いや、そもそもキースがチートだけどな!?
「俺が一緒なんだぜ?何を臆することがある」
「臆するわっ!ダンジョンにエロしか求めてないチート冒険者とだったら臆するわっ!」
「え……?」
何を固まってるんだこの男は。
「ダンジョンにエロ以外、何を求めろって言うんだ……!」
「いや夢と冒険とロマンだろっ!!」
「夢と冒険とロマンだろ?」
「ある意味な!?でも俺が言ってるのは健全な夢と冒険とロマンですうぅぅっ!」
「健全……っ、だと……っ!?そんなダンジョン、ただのダンジョンじゃねぇかっ!」
「ただのダンジョンでいいんだよ!普通のダンジョンで!」
「……ふむ」
「どうしたキース。今度はどうした」
「普通のダンジョンなら……おもちゃ持ってくか……それともダンジョンの中心で、羞恥プレイ」
「いやいや、何か思わぬ方向に行ってない!?普通のダンジョンでの応用方法真面目に考えるな!あと羞恥プレイはお断り!ダンジョンは公共の場所だぞ、何考えてんの!!」
「心配すんな、シュカ。マジックミラー結界張って、周りから俺たちは見えなくする。むしろ、俺の腕に抱かれてかわいく鳴くシュカを周囲に見せてやる義理はねぇ」
「何かカッコいいこと言ってるようだけど、スパダリ攻めさまっぽいけど、考えてることが完全にエロ特化型!」
「それ以外に何があるって言うんだ……っ!」
「だから健全な……あ、そういやキース」
「ん?」
「思ったんだけどさ、100階層以上あったら逆にそう言うの無理じゃね?強大な魔物が巣くっていたり、戦々恐々なトラップがあったり、あと、モンスターハウスみたいな……?」
ゲーム画面の向こうからでもモンスターハウスに嵌まった瞬間はドッキーンとするのだ。そのうち強くなったらモンスターハウスが来た瞬間よっしゃぁレベル上げお宝ザックザク――――っ!と、テンションが上がる謎の戦闘狂となるのだが。――――まさかキース……おぬしもか!?

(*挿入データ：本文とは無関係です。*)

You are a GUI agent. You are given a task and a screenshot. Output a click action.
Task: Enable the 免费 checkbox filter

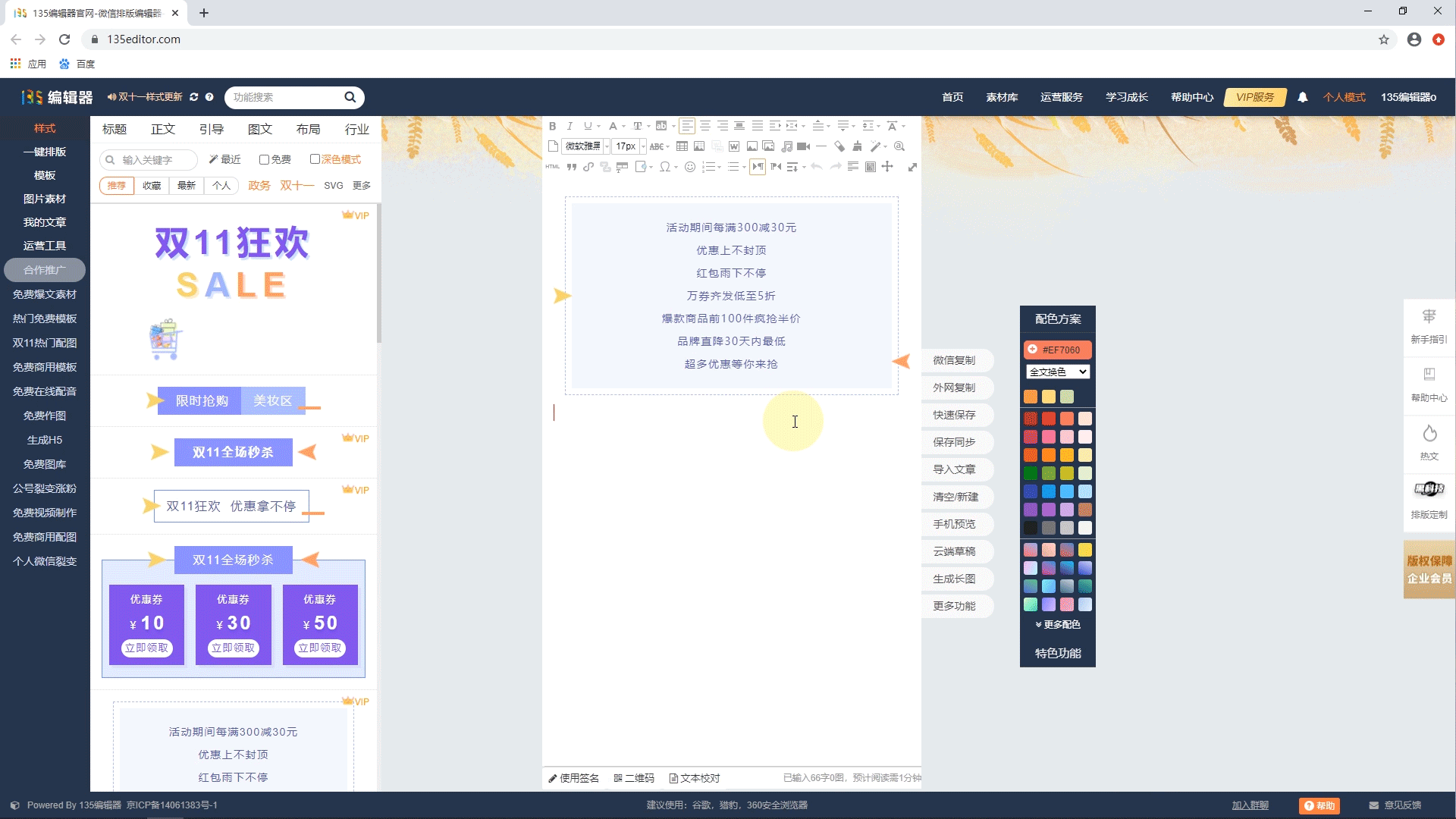coord(264,159)
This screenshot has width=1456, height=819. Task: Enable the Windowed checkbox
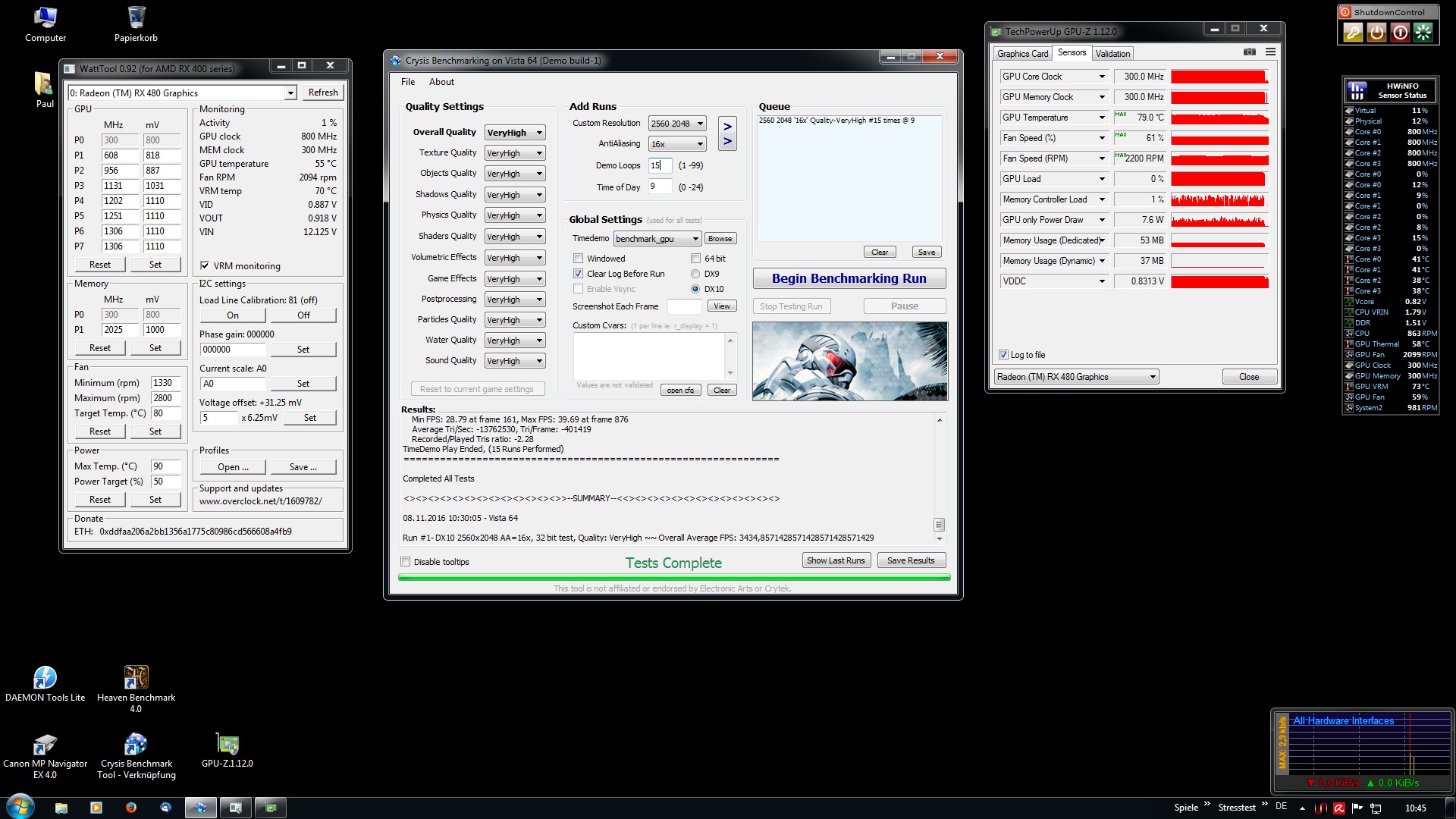579,259
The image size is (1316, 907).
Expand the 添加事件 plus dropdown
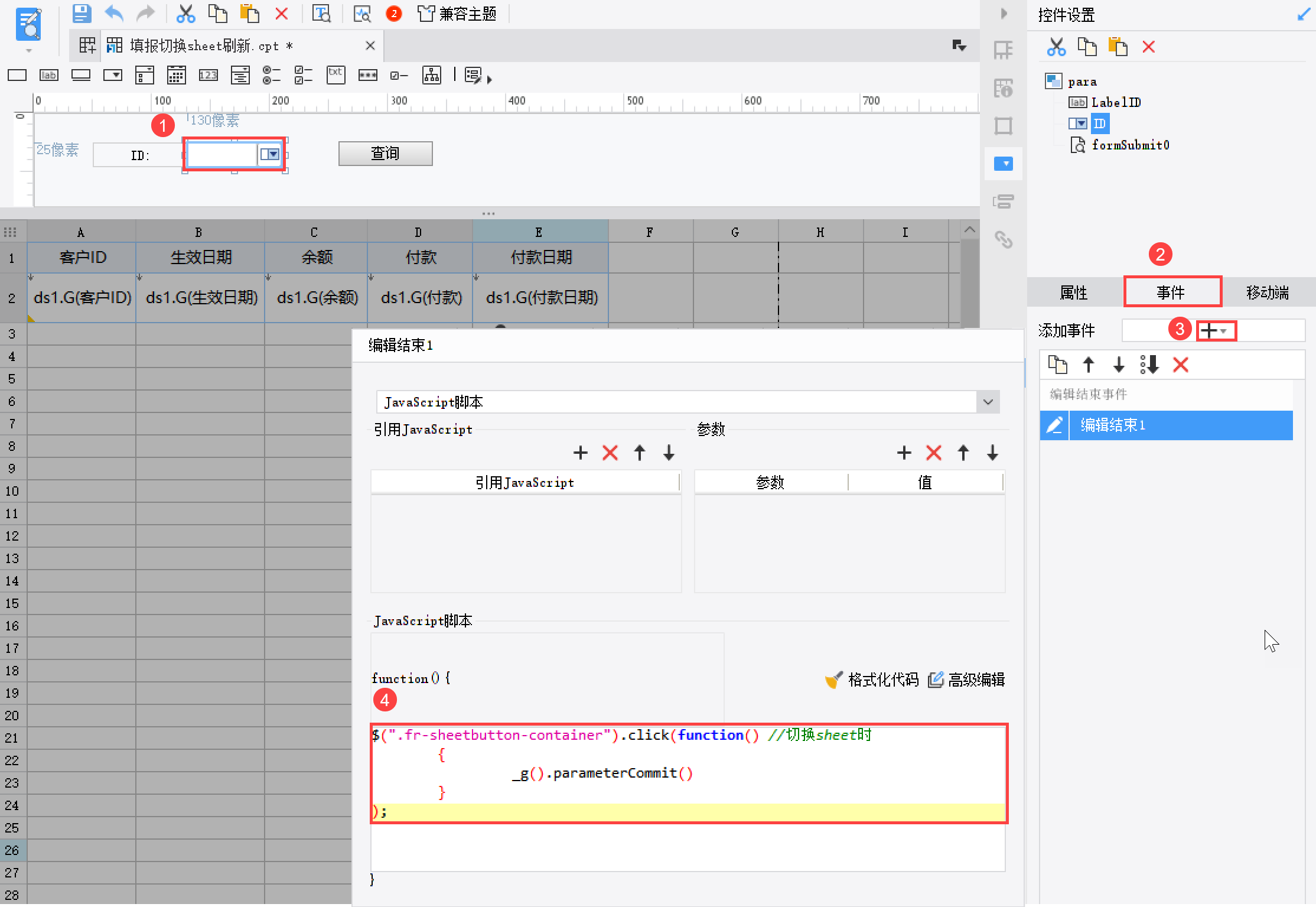1216,331
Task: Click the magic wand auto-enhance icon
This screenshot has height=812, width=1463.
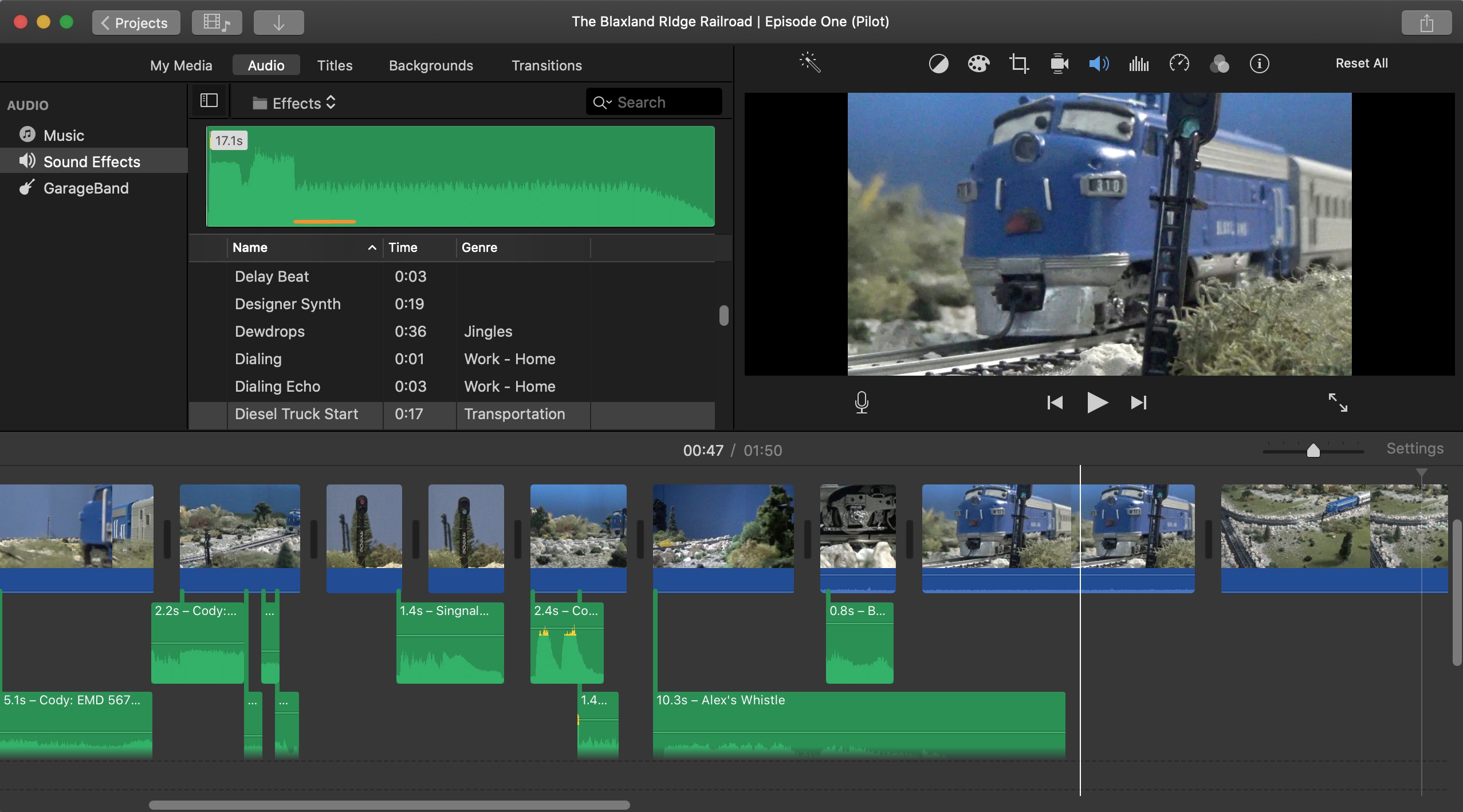Action: 810,63
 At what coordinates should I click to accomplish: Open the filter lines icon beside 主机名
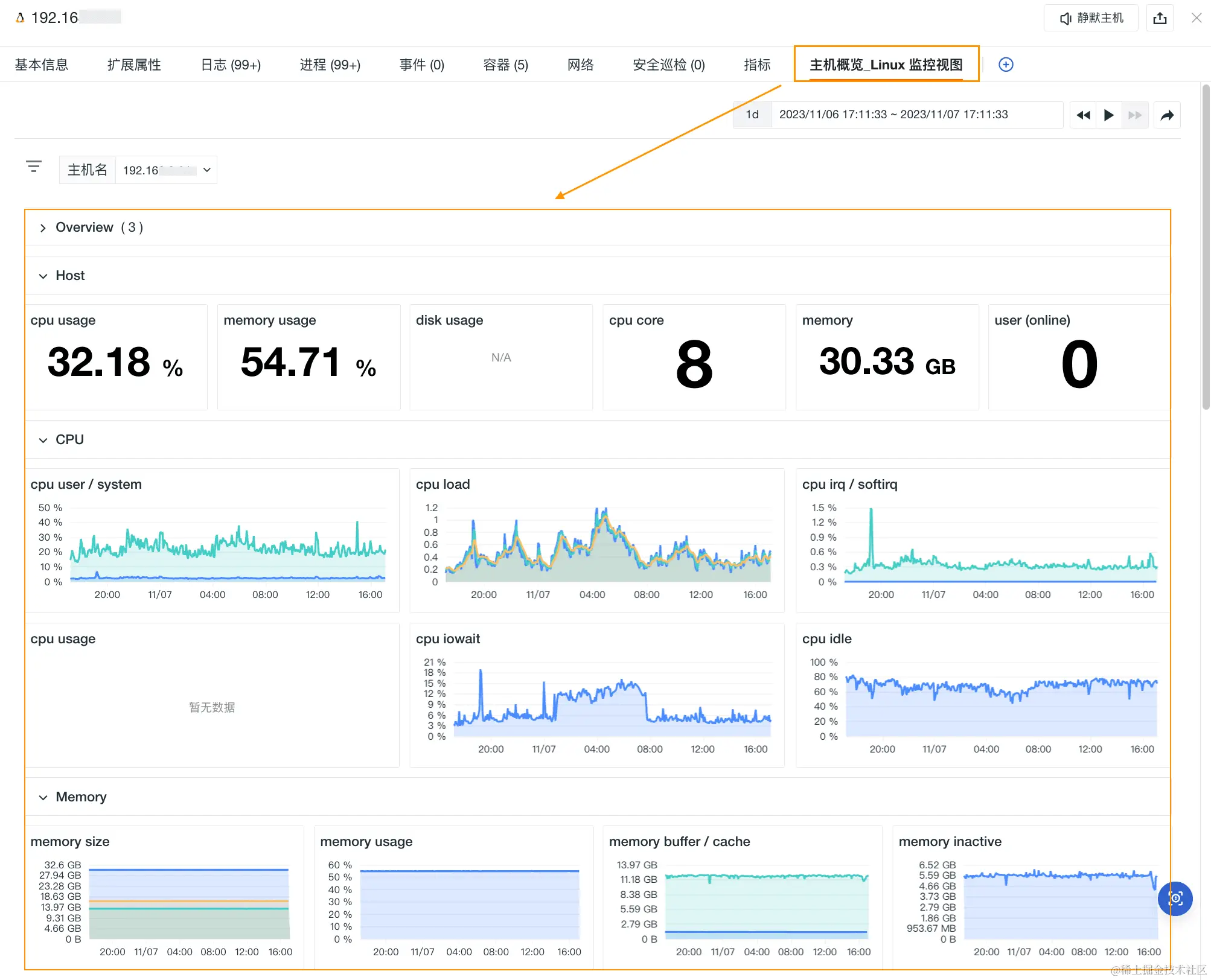(34, 167)
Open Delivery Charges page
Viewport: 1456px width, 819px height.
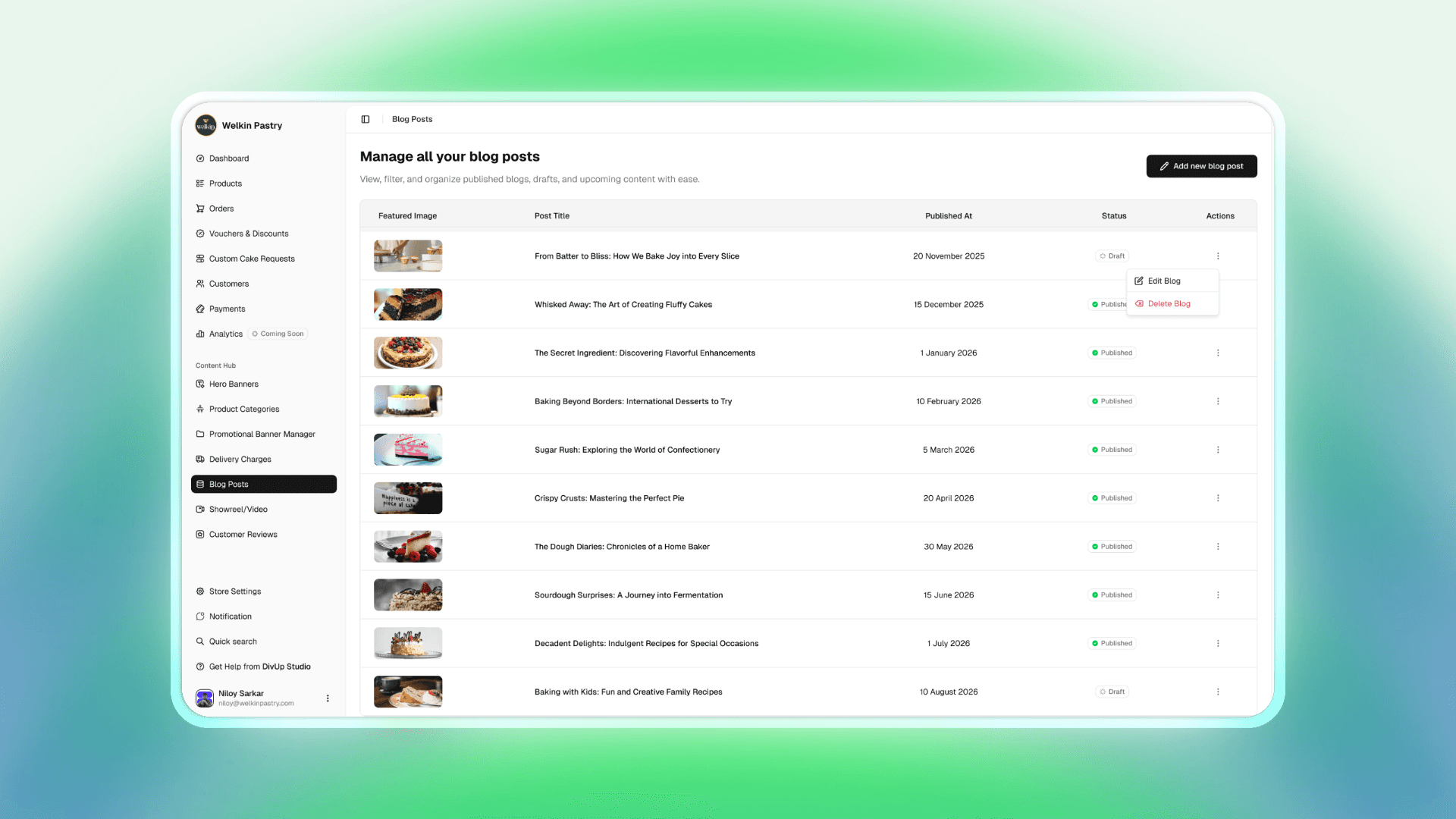[x=240, y=459]
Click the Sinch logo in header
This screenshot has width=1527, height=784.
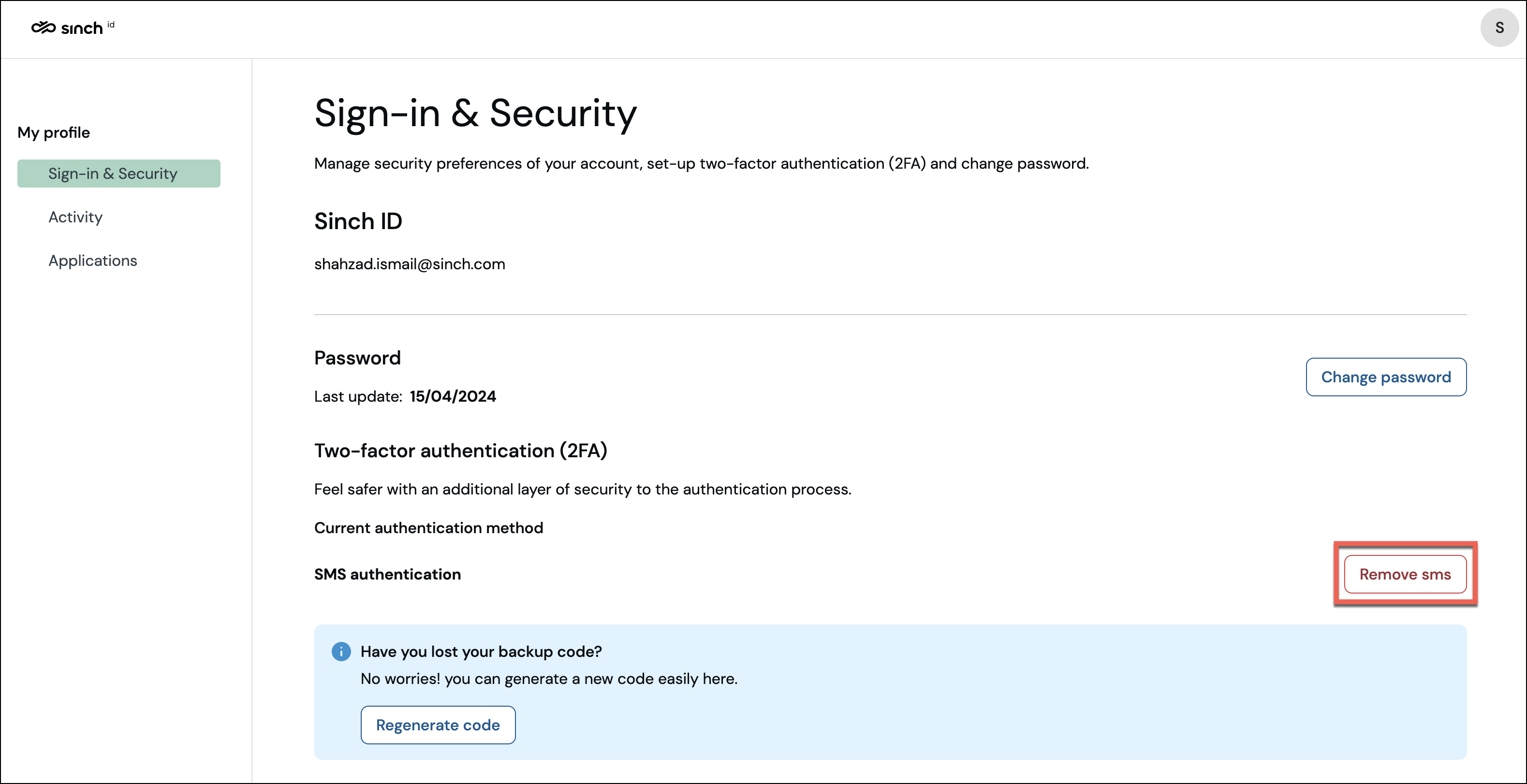[67, 28]
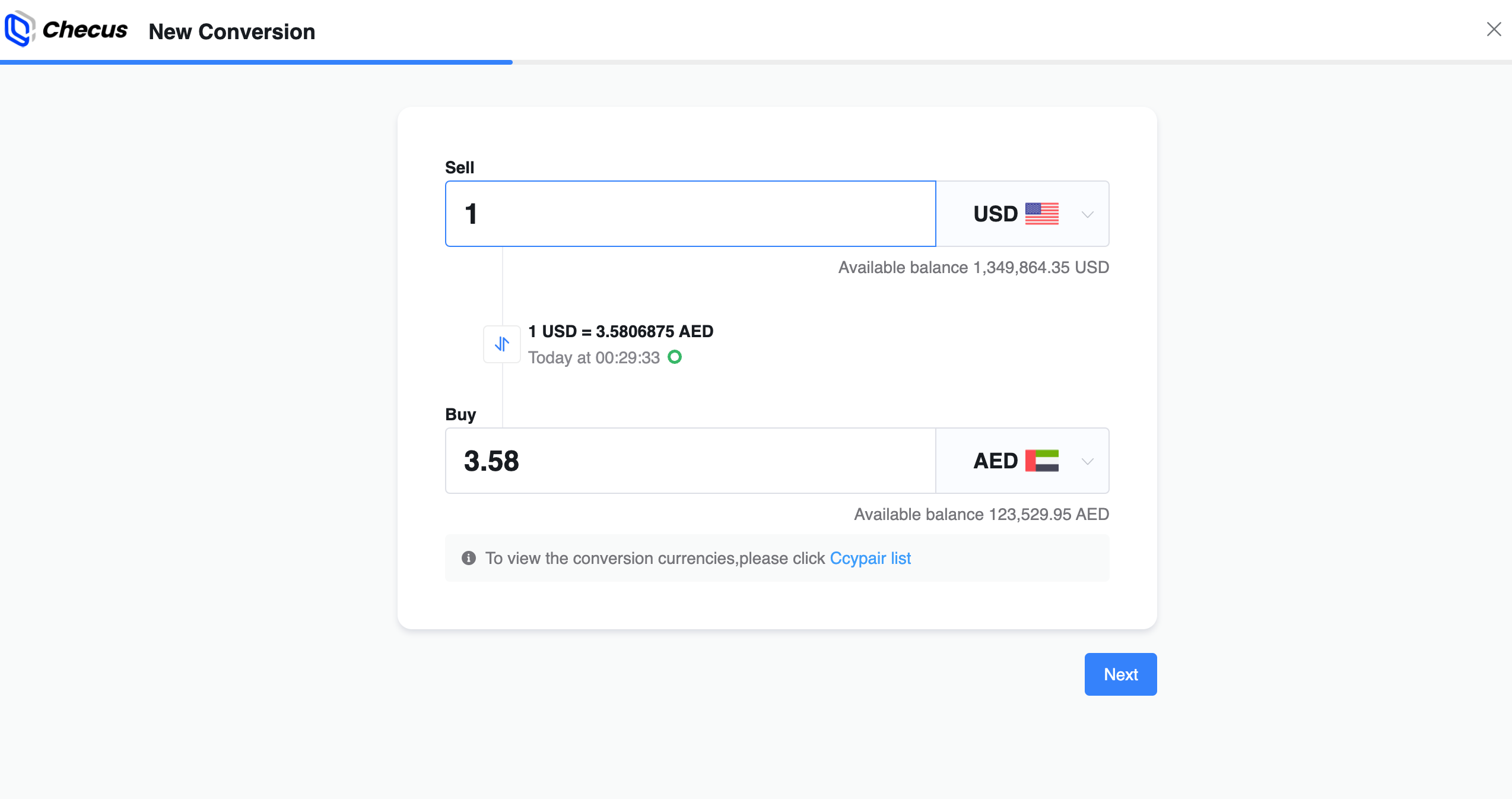Click the green rate refresh circle indicator

[x=675, y=357]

「あぁ、そこら辺のダンジョンには未踏派エリアとか、隠し部屋がたくさんあるからな。隙を見てやり放題だ」
難解ダンジョンに対して何つー煩悩抱いてんの、このひと。
あと絶対本来の使用方法と違ぇわ。
「行くダンジョンは、明日シエルさんに相談して決めようか」
「ヤダぁ――――っ!そしたら普通の定期調査クエストにされるじゃん――――っ!」
「いいだろ、それで」
俺も一緒でいいのなら、是非とも。
「クエストとか、楽しみだなぁ~~」
「ふぐぅ……っ」
キースは布団の中で暫くめそめそしていたものの、チャーハン作ると言ったら渋々大人しく布団から出てきた。